From the column inches expended on the recent industrial unrest, you could be forgiven for thinking that we were in the middle of an unprecedented time of strikes. More working days were lost to strike action in 2022 than at any time since 1989. However, as the graph above shows, and the accompanying ONS release details, what is in fact unprecedented is the degree of industrial peace we have had in the UK since 1985 when the miners’ strike was violently suppressed. The number of strike days lost in 2022 was 2.4 million, which sounds a lot until you realise that there were almost 30 million lost in the so-called winter of discontent in 1979 and the highest year for strikes was 1926, the year of the general strike, when 162 million days were lost.
Between 1919 and 1921 the number was above 25 million for all three years (peaking at 86 million in 1921, the second highest strike year on record). In 1919, an average of 100,000 workers were on strike every day: coal miners, railway workers, transport workers, dockers, police officers, soldiers, ex-servicemen, journalists, painters, teachers, farm workers, cotton spinners and many others. Yes, that’s right – police officers and soldiers were striking! This led to the Police Act of 1919 which established the Police Federation. As David Allen Green has pointed out, this has led to the seeming paradox of a group with no right to strike appearing to have some of the strongest employment protections.

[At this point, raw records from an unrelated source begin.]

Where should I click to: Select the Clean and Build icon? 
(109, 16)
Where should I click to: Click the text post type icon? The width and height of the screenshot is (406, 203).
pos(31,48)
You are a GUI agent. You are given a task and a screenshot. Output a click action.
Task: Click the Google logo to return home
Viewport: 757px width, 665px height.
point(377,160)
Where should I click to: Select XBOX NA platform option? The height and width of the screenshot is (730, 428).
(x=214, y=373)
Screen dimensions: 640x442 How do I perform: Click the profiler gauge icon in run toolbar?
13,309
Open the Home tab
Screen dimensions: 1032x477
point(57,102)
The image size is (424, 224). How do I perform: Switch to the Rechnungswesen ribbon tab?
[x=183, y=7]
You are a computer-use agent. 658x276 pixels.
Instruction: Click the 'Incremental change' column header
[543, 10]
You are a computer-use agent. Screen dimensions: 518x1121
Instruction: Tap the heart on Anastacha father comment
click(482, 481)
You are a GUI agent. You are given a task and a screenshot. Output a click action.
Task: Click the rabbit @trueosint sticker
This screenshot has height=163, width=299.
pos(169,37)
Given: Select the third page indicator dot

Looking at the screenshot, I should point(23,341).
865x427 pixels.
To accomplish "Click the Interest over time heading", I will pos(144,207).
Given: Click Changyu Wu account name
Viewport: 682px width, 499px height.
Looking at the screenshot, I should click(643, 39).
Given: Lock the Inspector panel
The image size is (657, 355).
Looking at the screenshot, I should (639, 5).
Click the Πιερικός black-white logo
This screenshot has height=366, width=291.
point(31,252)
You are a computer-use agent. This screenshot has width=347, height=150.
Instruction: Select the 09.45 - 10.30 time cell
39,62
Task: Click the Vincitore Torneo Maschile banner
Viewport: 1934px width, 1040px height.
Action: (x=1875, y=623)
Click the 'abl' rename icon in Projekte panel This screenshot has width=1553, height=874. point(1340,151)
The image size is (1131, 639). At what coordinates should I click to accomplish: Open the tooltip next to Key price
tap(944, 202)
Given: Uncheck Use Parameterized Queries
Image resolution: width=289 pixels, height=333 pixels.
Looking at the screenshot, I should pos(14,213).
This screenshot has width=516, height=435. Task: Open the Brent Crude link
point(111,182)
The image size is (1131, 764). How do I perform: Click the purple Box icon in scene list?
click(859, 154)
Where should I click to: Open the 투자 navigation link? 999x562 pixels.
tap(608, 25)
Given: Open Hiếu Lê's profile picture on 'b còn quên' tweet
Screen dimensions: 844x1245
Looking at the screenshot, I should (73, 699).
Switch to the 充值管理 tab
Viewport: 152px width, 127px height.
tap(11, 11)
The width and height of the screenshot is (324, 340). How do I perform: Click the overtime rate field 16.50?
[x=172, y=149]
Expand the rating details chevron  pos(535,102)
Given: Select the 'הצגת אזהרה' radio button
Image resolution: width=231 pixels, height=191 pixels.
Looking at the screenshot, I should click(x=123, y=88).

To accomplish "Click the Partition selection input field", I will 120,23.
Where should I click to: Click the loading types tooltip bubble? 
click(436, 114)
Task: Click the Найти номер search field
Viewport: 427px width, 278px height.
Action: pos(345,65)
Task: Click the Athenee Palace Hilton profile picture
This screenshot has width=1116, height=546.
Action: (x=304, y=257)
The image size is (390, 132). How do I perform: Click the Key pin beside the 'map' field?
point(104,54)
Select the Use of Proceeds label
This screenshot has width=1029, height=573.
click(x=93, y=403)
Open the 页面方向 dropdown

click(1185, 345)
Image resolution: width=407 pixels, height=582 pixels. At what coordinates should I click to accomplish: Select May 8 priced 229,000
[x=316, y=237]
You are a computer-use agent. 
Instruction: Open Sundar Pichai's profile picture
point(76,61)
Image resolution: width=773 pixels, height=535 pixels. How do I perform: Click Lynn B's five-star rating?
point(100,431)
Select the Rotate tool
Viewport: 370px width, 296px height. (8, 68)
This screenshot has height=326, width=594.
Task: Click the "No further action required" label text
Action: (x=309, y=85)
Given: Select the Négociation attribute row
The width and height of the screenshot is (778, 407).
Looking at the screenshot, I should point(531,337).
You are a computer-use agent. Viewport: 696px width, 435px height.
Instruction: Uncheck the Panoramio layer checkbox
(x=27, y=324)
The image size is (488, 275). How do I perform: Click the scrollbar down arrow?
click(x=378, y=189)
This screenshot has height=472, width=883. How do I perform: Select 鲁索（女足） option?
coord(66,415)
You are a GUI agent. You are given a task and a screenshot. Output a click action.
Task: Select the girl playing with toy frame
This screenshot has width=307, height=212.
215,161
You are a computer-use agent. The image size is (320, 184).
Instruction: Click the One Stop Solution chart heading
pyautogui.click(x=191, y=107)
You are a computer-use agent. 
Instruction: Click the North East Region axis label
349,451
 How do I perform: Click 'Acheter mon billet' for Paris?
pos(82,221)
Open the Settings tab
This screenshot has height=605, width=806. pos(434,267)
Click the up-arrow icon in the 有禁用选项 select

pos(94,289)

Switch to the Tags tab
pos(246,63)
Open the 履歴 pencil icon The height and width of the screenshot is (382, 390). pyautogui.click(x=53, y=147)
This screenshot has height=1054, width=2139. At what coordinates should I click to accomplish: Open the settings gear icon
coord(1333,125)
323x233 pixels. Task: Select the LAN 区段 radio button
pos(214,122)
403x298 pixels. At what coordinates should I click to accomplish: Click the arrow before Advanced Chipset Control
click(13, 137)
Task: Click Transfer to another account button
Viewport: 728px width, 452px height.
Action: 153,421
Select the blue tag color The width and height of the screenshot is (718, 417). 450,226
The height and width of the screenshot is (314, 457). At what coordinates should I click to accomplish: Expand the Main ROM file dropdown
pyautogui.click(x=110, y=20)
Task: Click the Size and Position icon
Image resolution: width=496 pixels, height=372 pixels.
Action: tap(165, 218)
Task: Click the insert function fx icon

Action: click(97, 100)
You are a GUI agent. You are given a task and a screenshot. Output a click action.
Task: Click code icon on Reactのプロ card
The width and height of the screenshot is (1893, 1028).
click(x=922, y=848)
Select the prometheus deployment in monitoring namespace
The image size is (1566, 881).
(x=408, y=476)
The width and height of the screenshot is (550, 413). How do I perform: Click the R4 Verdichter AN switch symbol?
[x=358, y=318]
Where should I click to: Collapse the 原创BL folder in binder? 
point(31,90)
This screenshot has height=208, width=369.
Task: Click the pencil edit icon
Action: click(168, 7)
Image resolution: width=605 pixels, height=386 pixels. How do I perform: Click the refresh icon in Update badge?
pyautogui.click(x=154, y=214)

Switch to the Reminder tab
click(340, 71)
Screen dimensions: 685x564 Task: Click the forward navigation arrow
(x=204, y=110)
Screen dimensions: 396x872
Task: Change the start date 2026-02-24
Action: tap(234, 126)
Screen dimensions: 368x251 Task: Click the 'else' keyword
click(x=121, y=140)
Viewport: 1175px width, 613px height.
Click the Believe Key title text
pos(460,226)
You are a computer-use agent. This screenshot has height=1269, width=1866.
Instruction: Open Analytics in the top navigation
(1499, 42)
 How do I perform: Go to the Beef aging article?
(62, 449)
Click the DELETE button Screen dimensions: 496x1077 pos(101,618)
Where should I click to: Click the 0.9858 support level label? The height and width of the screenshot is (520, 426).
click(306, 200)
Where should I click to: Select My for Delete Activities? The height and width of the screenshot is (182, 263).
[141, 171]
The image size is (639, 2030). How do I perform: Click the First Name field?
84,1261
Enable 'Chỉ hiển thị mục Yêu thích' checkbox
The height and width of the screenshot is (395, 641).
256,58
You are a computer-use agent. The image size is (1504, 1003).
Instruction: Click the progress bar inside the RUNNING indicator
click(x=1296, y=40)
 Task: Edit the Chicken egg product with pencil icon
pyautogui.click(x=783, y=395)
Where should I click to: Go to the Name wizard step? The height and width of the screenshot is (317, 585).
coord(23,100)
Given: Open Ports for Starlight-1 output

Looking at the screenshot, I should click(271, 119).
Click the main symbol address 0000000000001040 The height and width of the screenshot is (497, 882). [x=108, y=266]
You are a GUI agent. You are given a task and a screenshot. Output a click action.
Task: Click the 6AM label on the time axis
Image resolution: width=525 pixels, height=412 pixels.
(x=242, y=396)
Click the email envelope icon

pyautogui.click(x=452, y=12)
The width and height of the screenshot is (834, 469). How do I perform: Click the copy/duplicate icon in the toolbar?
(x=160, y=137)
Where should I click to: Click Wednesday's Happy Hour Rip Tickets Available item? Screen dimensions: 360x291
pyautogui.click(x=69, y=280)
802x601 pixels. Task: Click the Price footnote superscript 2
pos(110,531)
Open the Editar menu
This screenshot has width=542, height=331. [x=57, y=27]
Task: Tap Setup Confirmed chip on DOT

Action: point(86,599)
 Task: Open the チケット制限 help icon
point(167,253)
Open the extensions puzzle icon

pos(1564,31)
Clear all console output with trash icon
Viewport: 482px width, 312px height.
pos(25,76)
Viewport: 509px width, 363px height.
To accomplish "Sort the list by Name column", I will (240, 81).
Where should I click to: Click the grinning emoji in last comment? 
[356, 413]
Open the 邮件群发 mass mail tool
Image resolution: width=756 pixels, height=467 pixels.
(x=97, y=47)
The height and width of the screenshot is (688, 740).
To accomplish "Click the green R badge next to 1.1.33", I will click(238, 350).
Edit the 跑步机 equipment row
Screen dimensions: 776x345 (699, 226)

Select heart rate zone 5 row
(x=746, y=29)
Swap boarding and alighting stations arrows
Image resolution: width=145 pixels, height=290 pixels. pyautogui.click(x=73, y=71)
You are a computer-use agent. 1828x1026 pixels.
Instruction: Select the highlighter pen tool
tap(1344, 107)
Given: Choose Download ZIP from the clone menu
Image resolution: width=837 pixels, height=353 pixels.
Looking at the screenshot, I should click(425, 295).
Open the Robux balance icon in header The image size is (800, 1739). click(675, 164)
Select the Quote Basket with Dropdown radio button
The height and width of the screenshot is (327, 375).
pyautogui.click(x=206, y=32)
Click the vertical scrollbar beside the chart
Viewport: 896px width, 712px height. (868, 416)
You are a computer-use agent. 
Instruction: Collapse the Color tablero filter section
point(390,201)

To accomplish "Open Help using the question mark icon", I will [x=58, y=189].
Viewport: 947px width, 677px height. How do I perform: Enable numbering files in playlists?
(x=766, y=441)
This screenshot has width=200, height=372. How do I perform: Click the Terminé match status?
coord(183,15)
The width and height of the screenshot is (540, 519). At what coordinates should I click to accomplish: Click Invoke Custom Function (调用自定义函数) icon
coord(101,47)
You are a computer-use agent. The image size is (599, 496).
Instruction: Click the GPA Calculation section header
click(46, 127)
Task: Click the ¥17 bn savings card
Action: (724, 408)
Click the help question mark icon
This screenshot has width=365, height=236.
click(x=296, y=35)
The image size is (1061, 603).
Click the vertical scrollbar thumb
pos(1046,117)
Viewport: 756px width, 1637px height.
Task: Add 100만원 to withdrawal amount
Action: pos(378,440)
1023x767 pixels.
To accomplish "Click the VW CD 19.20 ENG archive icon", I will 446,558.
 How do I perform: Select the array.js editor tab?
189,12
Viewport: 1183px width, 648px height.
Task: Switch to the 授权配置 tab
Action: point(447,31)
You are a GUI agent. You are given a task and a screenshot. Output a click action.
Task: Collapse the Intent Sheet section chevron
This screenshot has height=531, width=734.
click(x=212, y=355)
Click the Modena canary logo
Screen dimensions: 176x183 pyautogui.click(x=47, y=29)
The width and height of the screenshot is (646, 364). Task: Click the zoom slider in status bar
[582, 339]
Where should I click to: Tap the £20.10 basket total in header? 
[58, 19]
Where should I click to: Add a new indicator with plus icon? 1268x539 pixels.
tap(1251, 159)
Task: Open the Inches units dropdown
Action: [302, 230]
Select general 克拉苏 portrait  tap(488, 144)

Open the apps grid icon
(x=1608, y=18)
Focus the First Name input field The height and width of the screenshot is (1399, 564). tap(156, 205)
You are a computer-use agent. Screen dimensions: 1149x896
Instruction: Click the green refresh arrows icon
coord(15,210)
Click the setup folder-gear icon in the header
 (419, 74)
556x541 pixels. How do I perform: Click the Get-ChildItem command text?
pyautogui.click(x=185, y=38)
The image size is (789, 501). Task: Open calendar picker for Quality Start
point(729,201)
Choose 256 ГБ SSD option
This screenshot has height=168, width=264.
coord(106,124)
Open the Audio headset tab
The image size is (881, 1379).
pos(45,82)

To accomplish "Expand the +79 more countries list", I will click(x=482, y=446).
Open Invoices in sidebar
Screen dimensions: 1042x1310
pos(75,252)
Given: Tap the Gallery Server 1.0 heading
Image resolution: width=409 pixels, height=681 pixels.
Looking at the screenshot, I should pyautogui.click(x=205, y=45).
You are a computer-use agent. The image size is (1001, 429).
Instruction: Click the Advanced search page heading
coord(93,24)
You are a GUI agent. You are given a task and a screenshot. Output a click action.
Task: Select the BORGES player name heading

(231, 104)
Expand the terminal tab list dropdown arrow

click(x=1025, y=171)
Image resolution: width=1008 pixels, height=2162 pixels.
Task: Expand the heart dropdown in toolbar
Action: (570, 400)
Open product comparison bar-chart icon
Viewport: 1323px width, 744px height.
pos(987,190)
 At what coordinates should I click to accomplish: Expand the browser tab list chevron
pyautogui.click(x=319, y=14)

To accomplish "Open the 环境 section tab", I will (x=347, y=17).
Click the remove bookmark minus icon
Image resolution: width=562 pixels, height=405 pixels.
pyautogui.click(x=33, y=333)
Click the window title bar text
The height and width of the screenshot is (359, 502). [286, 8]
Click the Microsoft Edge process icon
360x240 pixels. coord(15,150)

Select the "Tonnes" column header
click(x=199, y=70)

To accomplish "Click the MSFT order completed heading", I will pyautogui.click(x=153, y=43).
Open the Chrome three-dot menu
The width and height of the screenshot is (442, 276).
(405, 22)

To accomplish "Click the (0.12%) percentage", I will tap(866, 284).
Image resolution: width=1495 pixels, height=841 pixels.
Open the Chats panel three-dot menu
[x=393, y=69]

And the soldiers? As John Westmoreland has written in Counterfire, this is even more interesting.
On 3 January 1919 2,000 soldiers in Folkestone refused to board troop ships bound for France to be deployed against the Russian Bolsheviks on the side of the White Russians. They refused orders and led a march of 10,000 through the town. They then formed a Soldiers’ Union. Despite a media blackout, there were around 50 mutinies across the UK and one particularly shocking one of the 13th Battalion of the Yorkshire Light Infantry at Archangel in Northern Russia in February 1919.
A very successful Hands Off Russia campaign increased the pressure on the Government, who were eventually forced to demobilise the troops. The mutineers largely escaped punishment, when mutiny was normally punishable by death (and General Haig indeed advocated shooting the strikers). The Government was forced to meet many of their demands. Demobilisation, which had been slow up until then because of the Russian military campaign planned, sped up considerably. British forces shrank from about 3.8 million at the Armistice to around 900,000 in late 1919 and down to 230,000 by 1922. Demobilising so many men in such a short space of time increased unemployment markedly, from just 1% of the labour force in May 1920 to 23% by May 1921.
Meanwhile, the Spanish flu pandemic, which claimed its first victim in May 2018, swept across the globe, infecting around 500 million people and killing around 50 million of them in the absence of treatments for flu or antibiotics to treat complications like pneumonia. This compares with the 756 million cases of Covid-19 recorded by the WHO to date, from which there have been 6.8 million deaths.
The strikes of 2023 are not extreme by historical standards at all. However, attempts by the Government to further muzzle the rights of people to withdraw their labour certainly are.